And That Happened

Dodgers 17, Brewers 4: In a scene out of late-80s WCW, after the game, Prince Fielder ran through the underground tunnels to go put a hurt on Guillermo Mota in retaliation for a ninth-inning plunking. Fortunately for Mota’s health and Fielder’s wallet, he was stopped at the Dodgers’ clubhouse door (though I’m guessing he’s gonna get a fine anyway). No word on whether he had a folding chair with him. Kind of a bush league move on Fielder’s part, though, wasn’t it? I mean, everyone knows that if you’re going to go after a guy, you don’t do it in the clubhouse. You ambush him while he’s doing a standup interview with Tony Schiavone.

Cardinals 12, Mets 7: Albert’s little slump appears to be over. Big shot in the 8th to bring the Cards closer, much bigger shot in the 10th — grand slam — to put the game out of reach. “I’m human. I’m not a machine,” said Pujols after the game. Sorry dude, I ain’t buyin’ it. Great moments in Mets history: Luis Castillo sprained his ankle after slipping on the dugout steps in the seventh inning. Apparently he was trying to avoid stepping on someone’s glove or something. I’m guessing it was Francoeur’s, mostly because I don’t like him and I want to believe it was his. Also because I don’t like Francoeur, I’ll note that he went 0-5, seeing a grand total of 12 pitches in those at bats.

Braves 9, Padres 2: Martin Prado homered and drove in three runs and Matt Diaz hit a two-run homer as the Braves broke out the whuppin’ sticks in support of Javier Vazquez. Neither of these guys were the starters at their respective positions for most of the season. Prado certainly has been a marked improvement over Kelly Johnson and Diaz too, over Francoeur. Diaz did, however, perform a tribute to the departed Jeffy last night as, in addition to the homer, he hit into three double plays and struck out. Adam LaRoche was 4 for 4 and Garret Anderson was 3-5, adding to the hit parade. Adrian Gonzalez’s consecutive games streak was ended at 314.

Athletics 6, Rangers 0: Someone should detain the guy who started for the A’s last night and ask him what he has done with the real Gio Gonzalez. Whoever this impostor was, he lowered Gonzalez’s ERA a full run with this 6.2 IP, 3 H, 0 ER performance. The pod people apparently got to Mark Ellis too, as he drove in three.

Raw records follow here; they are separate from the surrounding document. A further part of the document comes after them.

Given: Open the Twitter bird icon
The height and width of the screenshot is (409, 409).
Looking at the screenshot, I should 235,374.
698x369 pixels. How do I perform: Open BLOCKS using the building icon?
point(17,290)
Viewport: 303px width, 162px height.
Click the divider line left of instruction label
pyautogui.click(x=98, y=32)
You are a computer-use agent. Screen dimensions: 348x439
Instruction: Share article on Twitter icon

Orioles 8, Tigers 2: Welcome to the majors, Brian Matusz! The 2008 draftee gave up a run and six hits in five innings, walking three and striking out five. He had some nifty defensive help from Cesar Izturis too, as he dove to pluck a bases loaded grounder in the second to bail the kid out of a jam. Hit a homer too. Jarrod Washburn’s debut — for the Tigers, not in the majors, because he’s been there for a while — was not as nice (5.1 IP, 6 H, 6 ER).

Giants 8, Astros 1: Jonathan Sanchez struck out eight in seven shutout innings, winning his first road game of the season. Freddy Sanchez and Pablo Sandoval hit back-to-back homers in the sixth and Aaron Rowand drove in three runs in an unusually potent Giants offensive attack.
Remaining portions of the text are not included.